Findings include: Eight surgical patients' records lacked documentation to support the patients had been evaluated for proper anesthesia recovery.
S1 had a surgical procedure under general anesthesia on 7/24/11. The CRNA (certified registered nurse anesthetist) documented his post-anesthesia note at 1:56 p.m. However, the anesthesia was documented to have been administered from 10:30 a.m. to 1:55 p.m.
S2 had a surgical procedure under general anesthesia on 7/8/11. The CRNA documented the post-anesthesia note at 10:35 a.m., the same time documented for the end of administration of anesthesia.
S3 had a surgical procedure under general anesthesia on 5/26/11. The CRNA documented the post-anesthesia evaluation at 7:00 p.m. however, the anesthesia was documented to have been administered from 5:40 p.m. to 7:05 p.m.

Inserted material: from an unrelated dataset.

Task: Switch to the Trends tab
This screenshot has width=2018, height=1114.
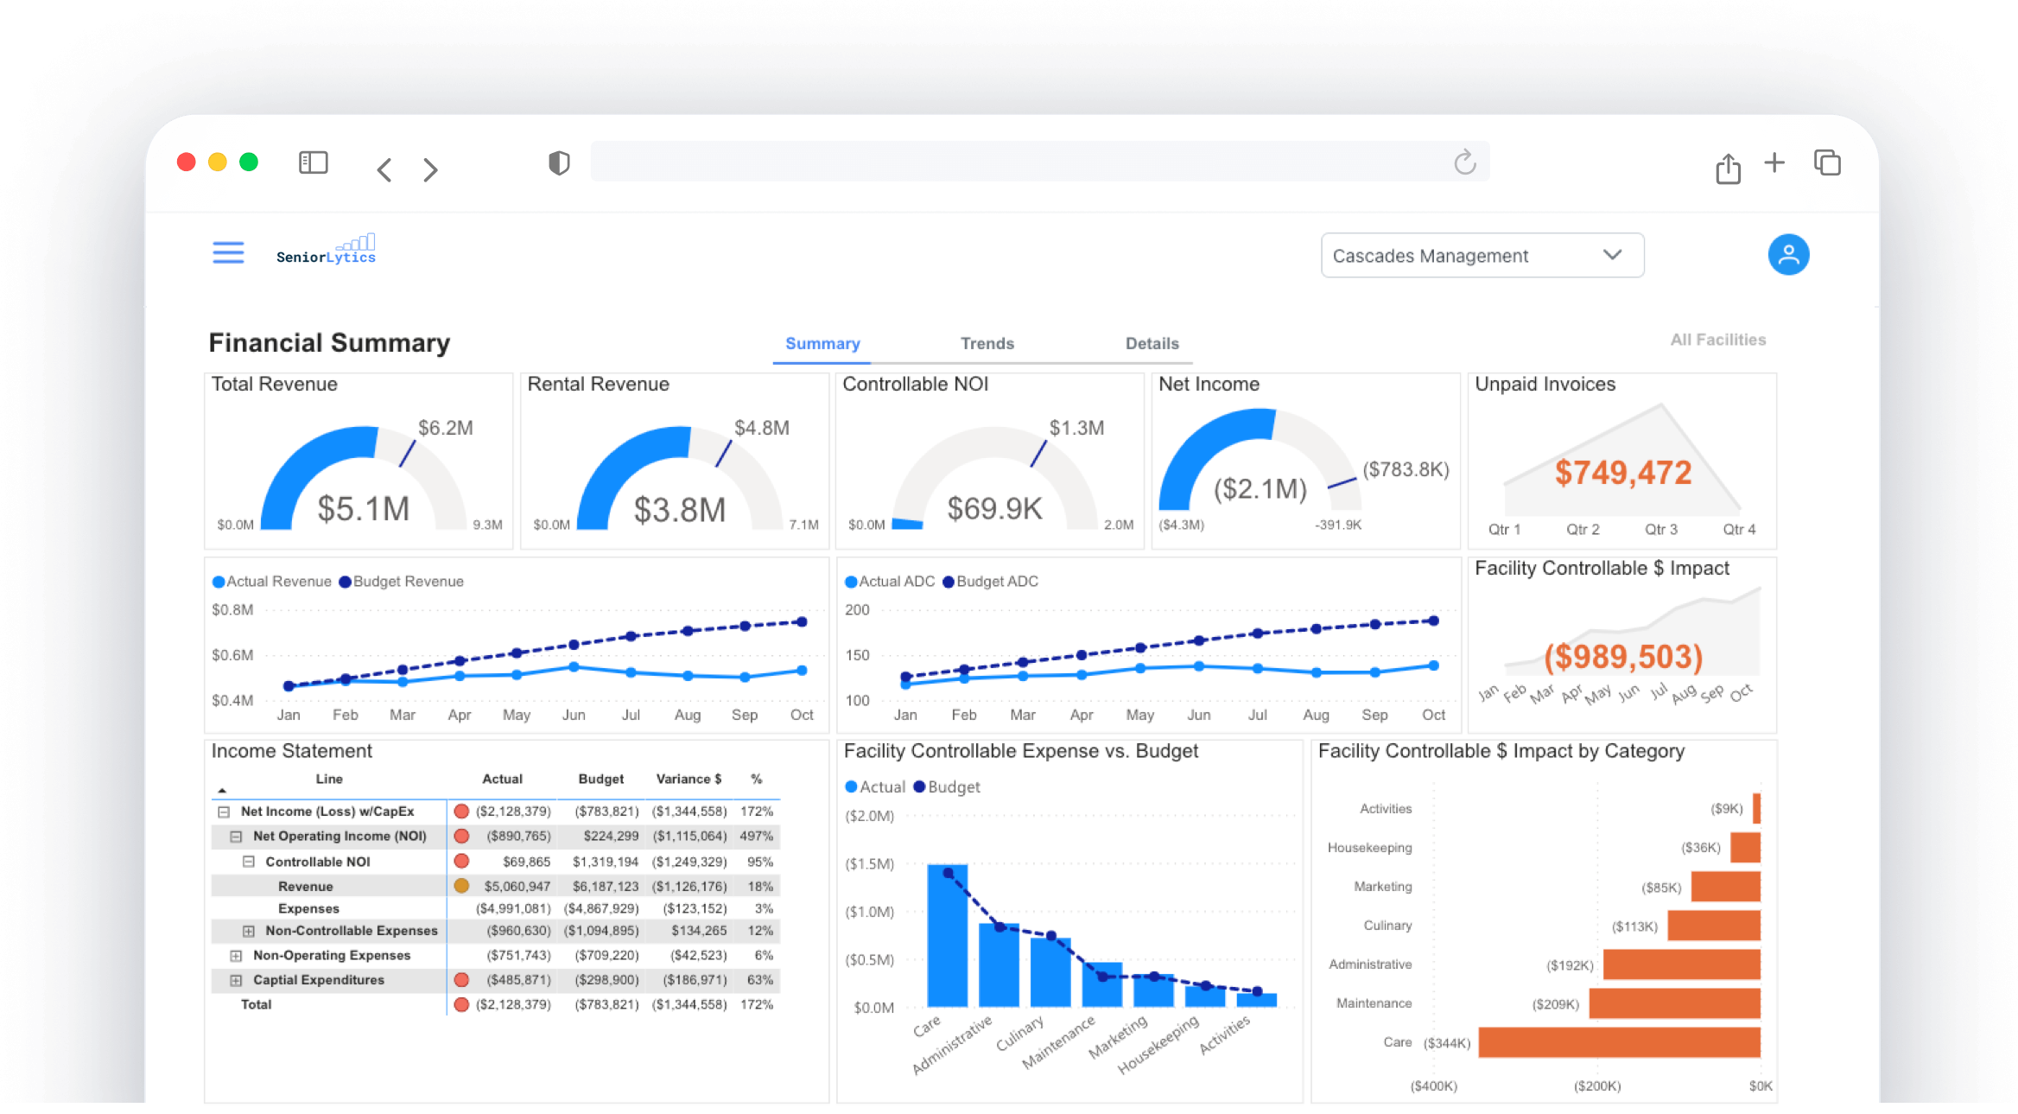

S4 had a surgical procedure under spinal anesthesia on 4/18/11. The post-anesthesia evaluation was documented at 8:25 a.m. however, the anesthesia was documented to have been administered from 7:21 a.m. to 8:39 a.m.
S5 had a surgical procedure under local with IV (Intravenous) sedation on 6/6/11. The CRNA documented a post-anesthesia evaluation without noting an identified time or date.
S6 had a surgical procedure under local with IV sedation on 7/18/11. The CRNA documented the post-anesthesia note at the same time documented for the end of administration of anesthesia.
S7 had a surgical procedure under IV sedation on 7/25/11. The CRNA documented the post-anesthesia note at 1:13 p.m. however, the anesthesia was documented to have been administered from 12:20 p.m. to 1:15 p.m.
S8 had a surgical procedure under IV sedation on 7/13/11. The CRNA documented the post-anesthesia note at 2:40 p.m., the same time documented for the end of administration of anesthesia.
There was a section on the Anesthesia Record titled "Post Anesthesia Comment". There had been no entries made in that section of the Anesthesia Record documented for any of the above patients.
During observations of the CRNA following a surgical proceedure at 9:35 a.m. on 8/5/11, the CRNA was observed to complete the post anesthesia comment section as he wheeled the patient to the recovery room.
The CRNA was interviewed at 9:45 a.m. on 8/5/11. He stated that he forgets to make a post anesthesia comment following some of the procedures. When asked whether any other staff would see the patient post-operatively and make a comment in the post anesthesia record, he replied "no".
The DON (Director of Nursing) verified during interview at 2:45 p.m. on 8/8/11, that the facility currently does not have a policy for Post Anesthesia Visits.
Tag No.: C0337
Based on review of quality assurance information and staff interview, the CAH (Critical Access Hospital) failed to evaluate all services provided by agreement, including anesthesia services, as part of the overall quality improvement program. This had the potential to affect any patients receiving anethesia services from the CAH.
The findings include: The CAH failed to ensure that all services affecting patient care, including anesthesia services, were evaluated.
Review of the CAH's CQI (Continuous Quality Improvement) plan revealed that although anesthesia services had been scheduled to present QI results in 1/11, 4/11 and 7/11, they had conducted no projects, so had nothing to present.
The hospital's quality director confirmed at 2:05 p.m. on 8/9/11, that contracted services for anesthesia had not been evaluated as a part of the hospital's CQI program since 12/10.